The hardness and Young modulus of natural bone are known to depend on factors such as direction of measurement, bone type (cortical or cancellous), macro- and microstructure (lamellar, prismatic, etc.), age, hydration and mineralization, collagen fiber alignment, and organic matrix assembly, including the cells. The values of the Young modulus for the cortical bone and trabecular (cancellous) bone are 7–30 GPa and 0.05–0.5 GPa, respectively, as reported by Hench [2]. Nanoscale data gathering, mainly based on instrumented and AFM nanoindentation, is in continuous progress. In Ref. [25] it is shown that bone nanohardness ranges from 0.63 (±0.10) GPa for cancellous bone to 0.88 (±0.16) in its cortical counterpart. By comparison with values reported for natural bone, our coatings have higher nanohardness and Young’s modulus, namely, 5 GPa and 130 GPa, respectively.
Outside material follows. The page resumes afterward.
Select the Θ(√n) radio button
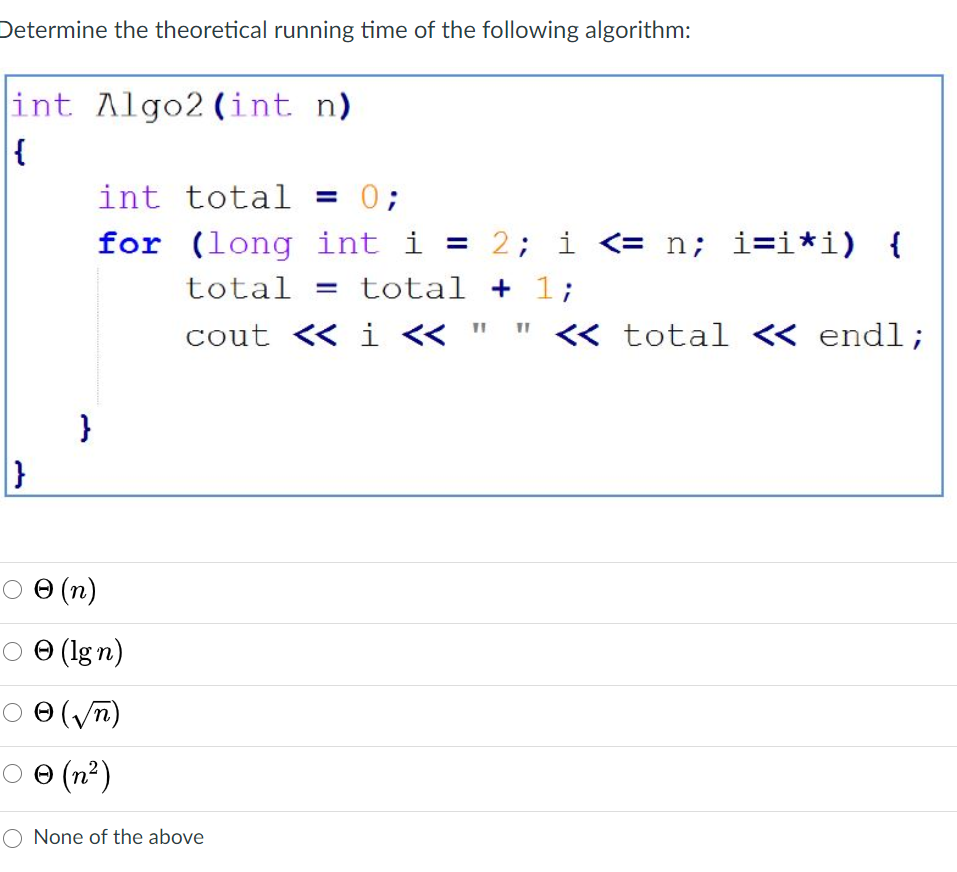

These values guarantee site safety after implant. Indeed, the coatings should be able to support higher local stress and strains when the cells colonize them and during de-novo tissue growth.

Conclusions

This paper deals with a FTIR and GIXRD-based rapid, nondestructive, technique for characterizing the interface between HA and the titanium substrate—a most important operation if one is to ensure an adequate adhesion of biocompatible layers on the metallic substrates used in medical prosthetics. Oxidation is the main phenomenon that takes place at the interface during the technological flow. We focused on the development of a titanium oxide TiO2 phase at the film-substrate interface as a result of substrate heating or annealing in humid air at 550 °C. We demonstrated that the TiO2 phase developed as a rather diffused layer into the hydroxyapatite film in the case of heating during deposition and as an interfacial layer below the hydroxyapatite film in the case of post-deposition annealing. We also showed that oxidizing species in the Ti-based substrate could be kept from diffusing into the HA film by a TiN coating pre-deposited on the TiAlFe substrate. Our results indicate an approach that could improve the adherence of hydroxyapatite films deposited on Ti substrates, as medical implants strongly require. Thus, the better mechanical properties of HA films grown on TiN-coated TiAlFe substrate, combined with their successful containment of diffusion events at the interface, recommends pre-coating with TiN as an effective, affordable way to improve the adherence and performance of bioceramic coated-metallic prostheses.